Il centro delle Hawaii: «L'area a rischio nelle prossime settimane, servono più strumenti per le previsioni»

NEW YORK -«Non dobbiamo assolutamente abbassare la guardia perché Madre Natura può ancora riservarci grosse sorprese. Nei prossimi giorni e settimane potrebbero verificarsi altri terremoti e relativi tsunami: non sarebbe raro avere una serie di scosse d’assestamento, dopo un evento catastrofico come quello dello scorso dicembre». È preoccupato David Burwell, oceanografo del Pacific Tsunami Warning Center (Ptwc) di Honolulu, il centro per il controllo degli tsunami alle Hawaii che fa capo all’agenzia federale oceanografica degli Stati Uniti (Noaa) e manda i bollettini informativi sul rischio di onde anomale in giro per il mondo.

L’ALLERTA -Il Ptwc è stato il primo a lanciare l’allarme, lunedì. Quasi a riscattarsi dalle accuse di «assenteismo» dello scorso 26 dicembre, quando dalle Hawaii il segnale di pericolo tsunami è arrivato troppo tardi alle popolazioni colpite dell’Oceano Indiano. «Noi ci siamo comportati come facemmo allora - precisa Burwell -. Nel giro di pochi minuti dal terremoto abbiamo messo in rete l’allerta. Questa volta ha funzionato meglio la linea di comunicazione tra governi: il dipartimento di Stato ha buttato giù dal letto tutti i leader della regione». Secondo Harold Mofjeld, uno degli scienziati seniores dello Tsunami Research Group del Noaa, la tragedia di Natale «ha cambiato tutto». «Oggi, quando facciamo una telefonata, la gente dall’altra parte del filo ci ascolta - spiega -. E anche a livello locale sono stati fatti tanti passi avanti. Senza le pronte evacuazioni in Thailandia, Sri Lanka e Maldive le vittime l’altro ieri sarebbero state molte di più».

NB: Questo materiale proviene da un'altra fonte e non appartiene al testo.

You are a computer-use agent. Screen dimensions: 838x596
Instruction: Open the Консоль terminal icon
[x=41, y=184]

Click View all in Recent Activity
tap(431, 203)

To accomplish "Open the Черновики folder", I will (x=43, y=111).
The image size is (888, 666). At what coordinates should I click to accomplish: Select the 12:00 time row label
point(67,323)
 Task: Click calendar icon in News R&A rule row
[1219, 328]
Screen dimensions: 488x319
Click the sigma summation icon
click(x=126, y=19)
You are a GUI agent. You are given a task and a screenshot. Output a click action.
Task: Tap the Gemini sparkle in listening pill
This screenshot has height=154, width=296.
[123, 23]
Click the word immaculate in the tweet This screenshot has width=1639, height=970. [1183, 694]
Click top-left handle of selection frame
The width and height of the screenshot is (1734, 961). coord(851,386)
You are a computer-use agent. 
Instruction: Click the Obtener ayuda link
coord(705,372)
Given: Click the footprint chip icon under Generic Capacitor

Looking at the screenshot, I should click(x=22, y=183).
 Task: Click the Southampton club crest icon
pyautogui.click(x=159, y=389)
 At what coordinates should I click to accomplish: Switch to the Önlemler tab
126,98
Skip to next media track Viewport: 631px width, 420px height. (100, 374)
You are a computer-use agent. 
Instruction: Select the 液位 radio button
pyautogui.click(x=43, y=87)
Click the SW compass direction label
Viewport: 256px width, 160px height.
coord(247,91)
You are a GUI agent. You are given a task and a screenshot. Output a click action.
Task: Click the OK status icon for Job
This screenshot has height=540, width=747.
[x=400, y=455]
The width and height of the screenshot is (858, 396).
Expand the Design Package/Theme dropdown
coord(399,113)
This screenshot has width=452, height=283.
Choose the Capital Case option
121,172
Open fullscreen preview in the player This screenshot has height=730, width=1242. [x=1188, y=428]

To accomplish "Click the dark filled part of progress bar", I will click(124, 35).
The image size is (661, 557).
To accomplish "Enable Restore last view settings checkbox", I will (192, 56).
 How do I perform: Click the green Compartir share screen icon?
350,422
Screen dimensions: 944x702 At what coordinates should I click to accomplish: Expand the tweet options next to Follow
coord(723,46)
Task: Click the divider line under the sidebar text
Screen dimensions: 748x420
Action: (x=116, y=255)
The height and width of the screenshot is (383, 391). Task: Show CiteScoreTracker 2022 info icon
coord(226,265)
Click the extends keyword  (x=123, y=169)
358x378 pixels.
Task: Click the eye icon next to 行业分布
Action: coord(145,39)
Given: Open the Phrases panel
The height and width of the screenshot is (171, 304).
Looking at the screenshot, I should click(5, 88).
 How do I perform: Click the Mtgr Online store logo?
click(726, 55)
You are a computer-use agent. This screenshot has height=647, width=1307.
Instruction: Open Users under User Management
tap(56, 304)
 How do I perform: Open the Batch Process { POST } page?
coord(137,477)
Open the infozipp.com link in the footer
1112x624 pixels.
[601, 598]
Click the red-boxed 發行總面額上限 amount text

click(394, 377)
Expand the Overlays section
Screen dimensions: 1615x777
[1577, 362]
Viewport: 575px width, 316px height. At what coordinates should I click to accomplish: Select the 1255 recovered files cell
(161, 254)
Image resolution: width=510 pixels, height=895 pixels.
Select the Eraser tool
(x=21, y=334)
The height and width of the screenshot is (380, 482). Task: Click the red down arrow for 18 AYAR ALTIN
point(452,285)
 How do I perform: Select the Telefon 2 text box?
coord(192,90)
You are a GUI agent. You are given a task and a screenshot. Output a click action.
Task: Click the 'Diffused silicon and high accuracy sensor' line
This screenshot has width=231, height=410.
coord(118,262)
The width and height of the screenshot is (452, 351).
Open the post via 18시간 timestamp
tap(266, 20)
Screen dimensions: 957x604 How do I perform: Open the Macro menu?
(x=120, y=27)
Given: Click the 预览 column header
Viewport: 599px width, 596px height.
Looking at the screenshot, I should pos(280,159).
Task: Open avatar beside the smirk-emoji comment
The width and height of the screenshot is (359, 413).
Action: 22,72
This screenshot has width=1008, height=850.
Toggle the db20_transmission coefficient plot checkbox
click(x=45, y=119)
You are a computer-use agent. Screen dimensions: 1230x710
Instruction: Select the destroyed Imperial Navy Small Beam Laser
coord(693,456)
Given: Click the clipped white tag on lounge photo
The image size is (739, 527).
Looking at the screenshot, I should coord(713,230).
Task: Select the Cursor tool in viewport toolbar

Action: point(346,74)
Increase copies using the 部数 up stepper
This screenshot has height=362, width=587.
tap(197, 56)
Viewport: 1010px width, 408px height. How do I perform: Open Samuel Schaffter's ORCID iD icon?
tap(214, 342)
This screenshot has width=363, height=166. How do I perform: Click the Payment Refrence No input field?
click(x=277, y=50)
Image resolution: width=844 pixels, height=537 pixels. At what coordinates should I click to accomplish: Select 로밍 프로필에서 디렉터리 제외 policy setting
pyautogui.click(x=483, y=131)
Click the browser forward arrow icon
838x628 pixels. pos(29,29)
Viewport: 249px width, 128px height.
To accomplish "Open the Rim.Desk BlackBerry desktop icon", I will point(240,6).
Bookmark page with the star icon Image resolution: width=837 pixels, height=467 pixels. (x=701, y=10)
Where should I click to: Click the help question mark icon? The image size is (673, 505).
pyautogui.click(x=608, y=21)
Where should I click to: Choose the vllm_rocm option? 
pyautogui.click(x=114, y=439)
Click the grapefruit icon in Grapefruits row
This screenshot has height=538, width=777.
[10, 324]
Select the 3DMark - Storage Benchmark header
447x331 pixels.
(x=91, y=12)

IL NUOVO SISTEMA - La spinta è venuta dal summit organizzato dall’Unesco a Parigi, all’inizio del mese. «Abbiamo messo a punto un sistema d’emergenza anti-tsunami anche per la zona dell’Oceano Indiano - spiega Mofjeld - assegnando al Ptwc il compito di coordinatore ad interim , responsabile di tutta quella zona, prima che il costoso sistema di sensori e boe entri in azione anche nell’Oceano Indiano».
Sorpresa per l’effetto limitato del terremoto di lunedì? «La nascita di uno tsunami dipende da come il fondo dell’Oceano viene deformato dal sisma - replica Burwell -. Questa volta è stato deformato in modo più lieve e in un punto più profondo della crosta oceanica. Insomma: abbiamo avuto fortuna». Nella zona, infatti, resta un problema grave: «Manca un sistema di osservazione e allerta come quello attivo da anni nel Pacifico - dice Mofjeld -, in grado di trasmettere in tempo reale informazioni sul livello delle acque ai vari centri di allerta». «Confermare uno tsunami in queste condizioni è difficilissimo - gli fa eco Burwell -. Sei ore dopo il terremoto, sul mio computer avevo soltanto quattro punti di rilevamento maree nell’intero Oceano Indiano da cui studiare l’evento. Avrei voluto vederne almeno cinquanta».

IL FUTURO - «Un network esaustivo di stazioni sismografiche, boe e sensori è molto costoso - spiegano i due scienziati - anche se molto meno della perdita di vite e beni materiali che accompagna queste tragedie». Il pericolo maggiore, adesso, è la finta sicurezza. «Le popolazioni e i governi della regione sbaglierebbero a considerare il mancato tsunami come un falso allarme - precisa Burwell -. Se ci saranno altre scosse nei giorni a venire sarà essenziale evacuare subito. Perché il rischio, in questi casi, resta altissimo. Dobbiamo creare un network globale che permetta agli scienziati di tutto il mondo di essere collegati - conclude -. Bisogna stare molto attenti anche al Mediterraneo, dove in passato ci sono stati tanti tsunami e dove alla grande copertura tecnologica dei mari non fa riscontro una preparazione adeguata della popolazione. Che in caso d’emergenza è sempre il pezzo più critico del puzzle».